Tell me about Fenway Park, the baseball stadium in Boston

And it would be highly probable that ChatGPT would talk about how the park is home to the Boston Red Sox major league baseball team because there is so much content out online about the Boston Red Sox and Fenway Park.

In this respect, the mechanism of ChatGPT seems to resemble Bayesian inference based on Bayes theorem in output, if not, mode of action.

Bayes Theorem

Named after the mathematician Thomas Bayes, the theorem describes the probability of an event, based on prior knowledge of conditions that might be related to the event. For example, if the risk of having a car accident is known to decrease with the number of years driving without an accident; Bayes’ theorem allows the risk to an individual based on their prior driving record to be assessed more accurately by conditioning it relative to their driving experience, rather than simply assuming that the individual is typical of the wider population.

Bayesian inference

Bayesian inference is a type of statistical inference where Bayes’ theorem is used to update the probability for a hypothesis as more evidence or information becomes available.

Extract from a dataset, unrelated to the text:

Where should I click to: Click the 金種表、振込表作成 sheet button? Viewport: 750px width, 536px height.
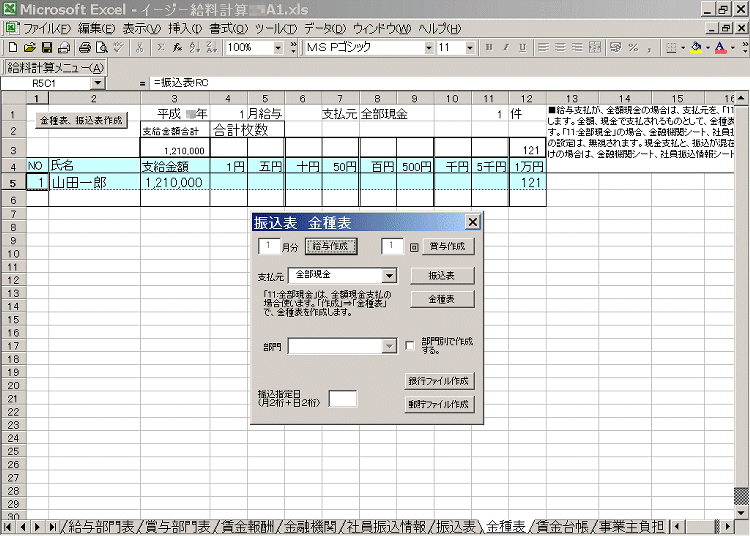tap(81, 120)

It works better with dynamically updatable data (like a user correction).

Clear boundaries in using ChatGPT for planning

I could see some obvious risks in ChatGPT in terms of how it works and in how it presents its responses. But, the more that I have looked into ChatGPT, the more that I saw how it could be useful. But that is contingent on having well-defined immutable guard rails are employed in the use of ChatGPT.

A quick story

This isn’t about using ChatGPT for planning, but using ChatGPT to help a friend out in January this year as they worked on their master’s degree. They were studying law and wanted to write an essay on a particular arcane area of law, doing a comparison between how it is implemented in two countries.

We didn’t ask ChatGPT to write the essay, but used it to recommend academic authors who would have written papers on the areas of investigation, with a view to reading their works and incorporating their thinking as citations.

We got names. Some of them wrote about law, but not the specific area that we asked about. Others didn’t seem to exist at all when we looked them up via academic database tools and Google. ChatGPT’s process had somehow conjured them up.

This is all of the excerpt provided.